At first I thought it was a bit tit for tat between all the little girls. I spoke to the teacher about s before and she brushed it off as girls being girls.
I have phoned the teacher today to explain what I now know and to let her know that this is turning into something else. She was very dismissive. She said she would speak to both girls to find out what is going on but I got the impression that she still thinks this is just playground name calling.
I will add that at a party at the weekend s and her mum were there. Another mum mentioned how her son had been given glasses but won't wear them as a certain child in the class had been mean about them. S mum jumped straight in and said well it's not my s that's said that as she is used to glasses ! I found this really odd and a bit ott! I believe she knows it's s but can't admit her child has an issue. I know it's s and so does the other parents.
S mum and me get on well. She seems a nice person but she is allowing her child to be this way because she cannot admit her little angle is this way.
I don't want to cause issues at school and be that parent but on the other hand I cannot let this carry on. I feel so guilty that I have left my daughter in this for a year and I feel I have shown her that no one believes her and she has to put up with being called names and sometimes being hurt as a normal part of schooling need to show her I will protect her.
Shall I approach the mum as we get on, we may fall out but who cares.
Shall I take it further in school, maybe becoming 'that mum'
I don't know what to do if the teacher is not taking this seriously.
Thanks

OP posts:
CramptonHodnet · 29/06/2018 20:11

Schools rarely ever seem to want to get involved in bullying issues. It reflects badly on their ofsted rating. In our experience, the school flatly denied any bullying was happening even though it was very clear that it was.

I hope your school does listen and eventually take it seriously. But be prepared for them to go into denial or make a counter accusation against your DD.

It's a sad state of affairs sometimes when children are faced with either putting up with it or leaving to go elsewhere.

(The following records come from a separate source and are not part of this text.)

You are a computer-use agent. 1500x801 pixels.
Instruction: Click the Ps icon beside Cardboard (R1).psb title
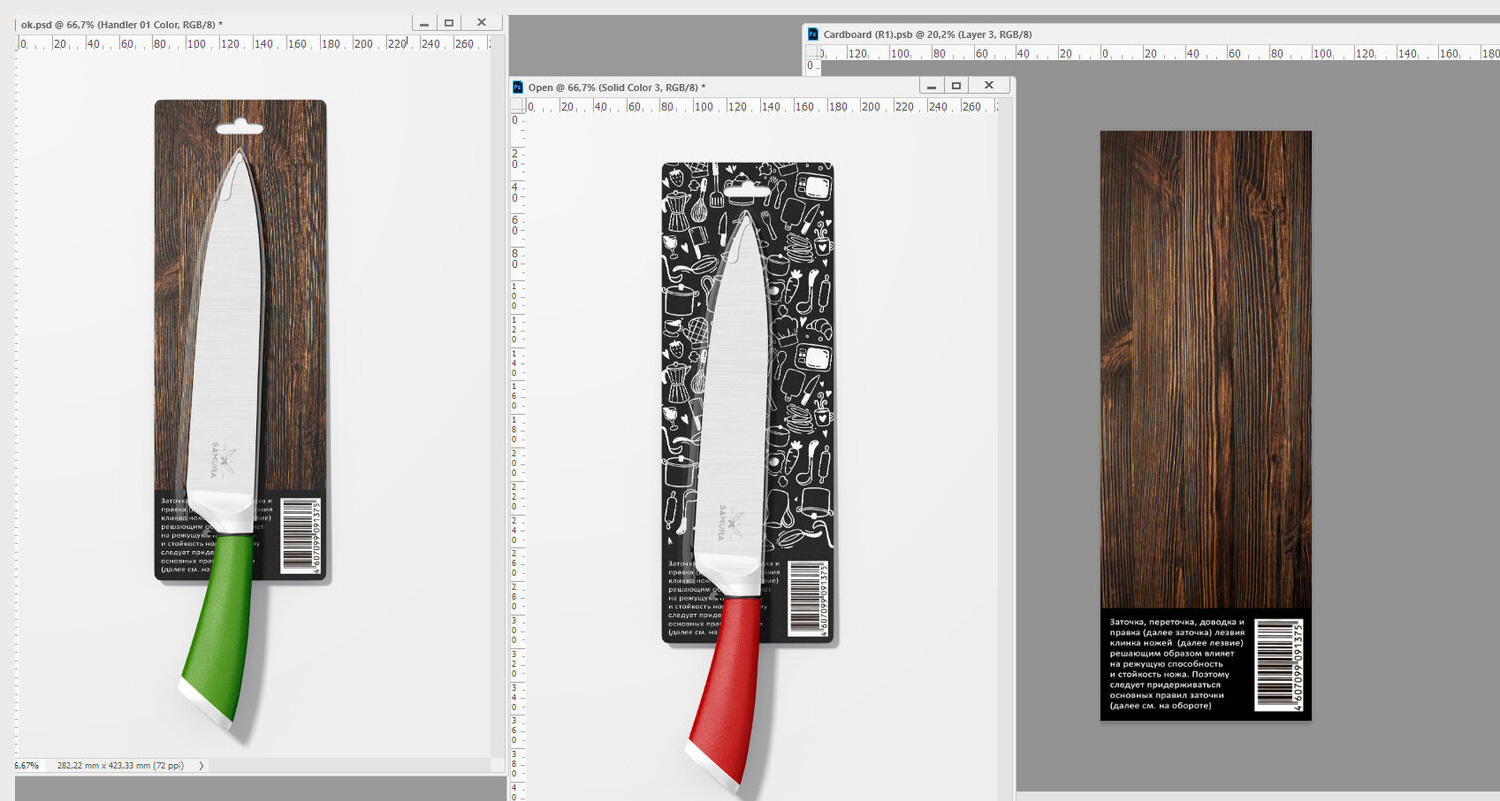[813, 34]
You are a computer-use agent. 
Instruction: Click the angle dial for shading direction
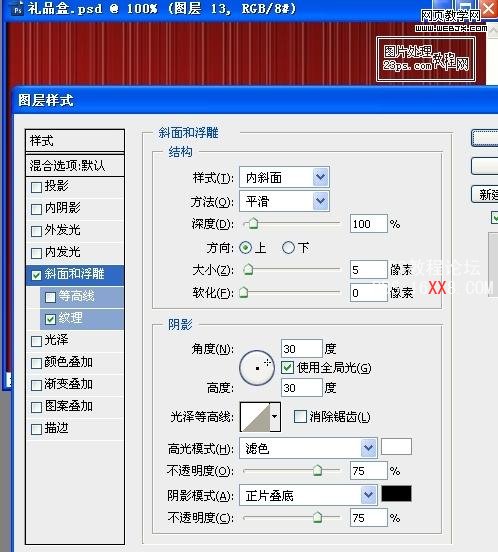pos(257,368)

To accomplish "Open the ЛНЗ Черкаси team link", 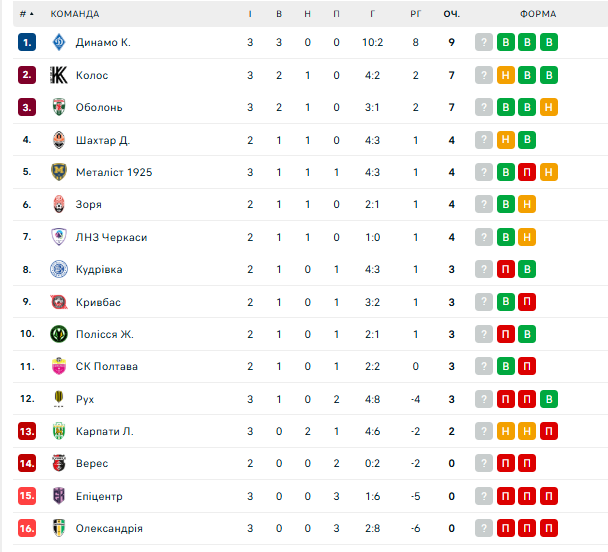I will click(x=111, y=237).
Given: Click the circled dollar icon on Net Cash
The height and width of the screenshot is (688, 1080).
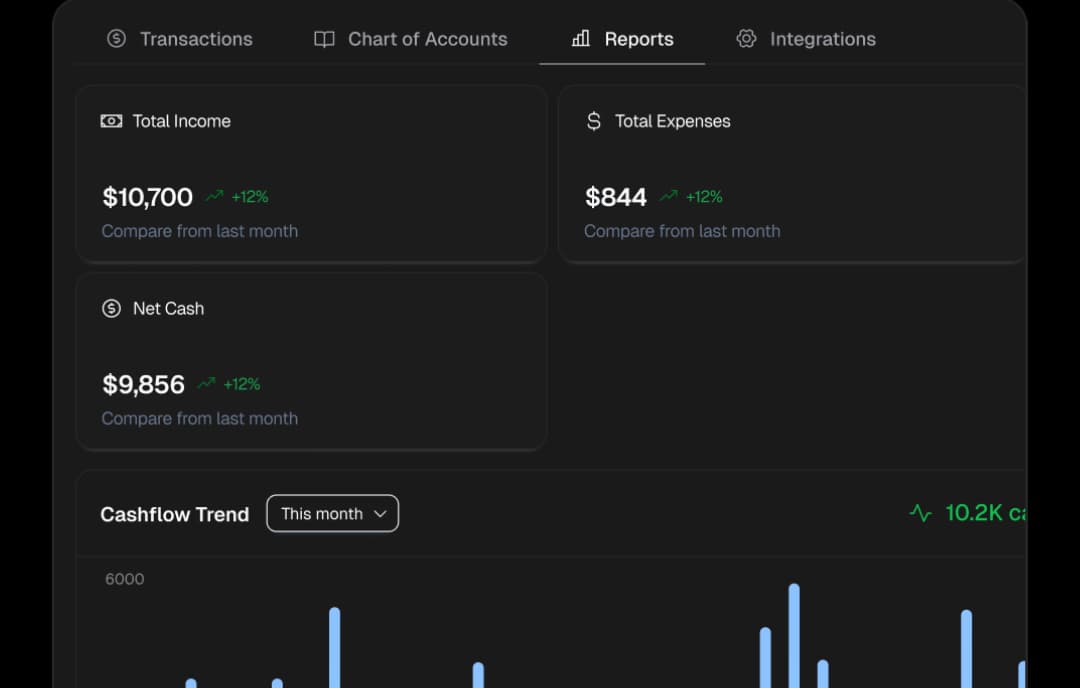Looking at the screenshot, I should pyautogui.click(x=110, y=308).
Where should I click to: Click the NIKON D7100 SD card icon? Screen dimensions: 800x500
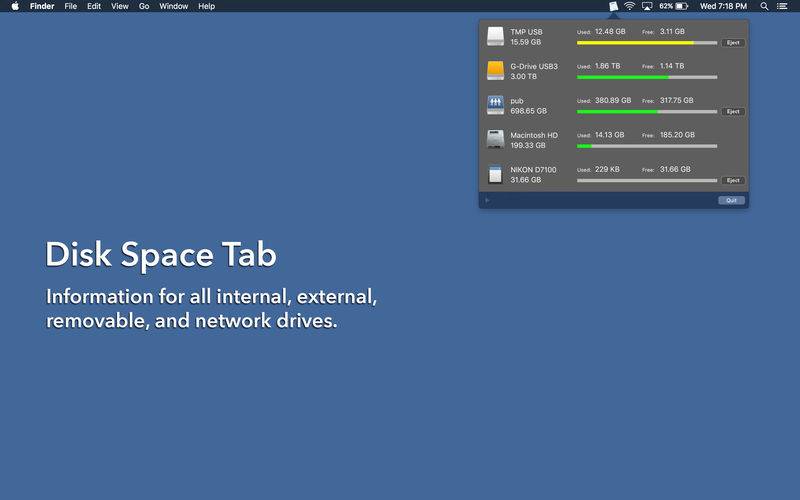[495, 174]
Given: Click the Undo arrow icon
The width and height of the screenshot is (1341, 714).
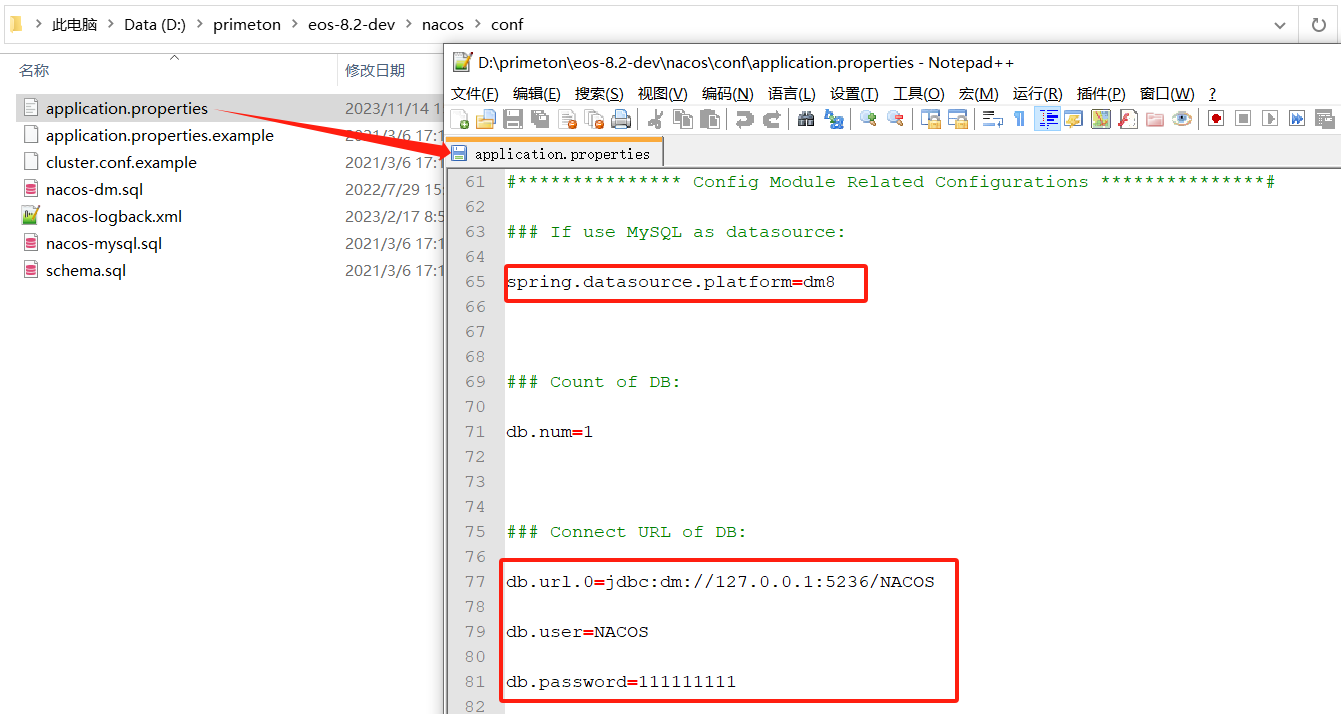Looking at the screenshot, I should coord(744,120).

Cancook · 05/07/2018 13:12

CramptonHodnet - Exactly the same experience here. There was chronic bullying going on and somehow the school got through the Ofsted visit even though the parents view page made it plainly obvious how bad things were for many kids.
I couldn't be a headteacher or governor if it meant having to do this to a child to save my own skin.
It really was the most bizarre experience ever and we left the school feeling very disappointed in these supposed 'grown ups'.

Benandhollysmum · 11/07/2018 01:45

Get your kid into self defence classes, that way one day the little girl may come to regret picking on your daughter..I’ve learned schools do fuck all to stop bullying. You could say to the mum but hey bullying behaviour comes from somewhere, usually at home.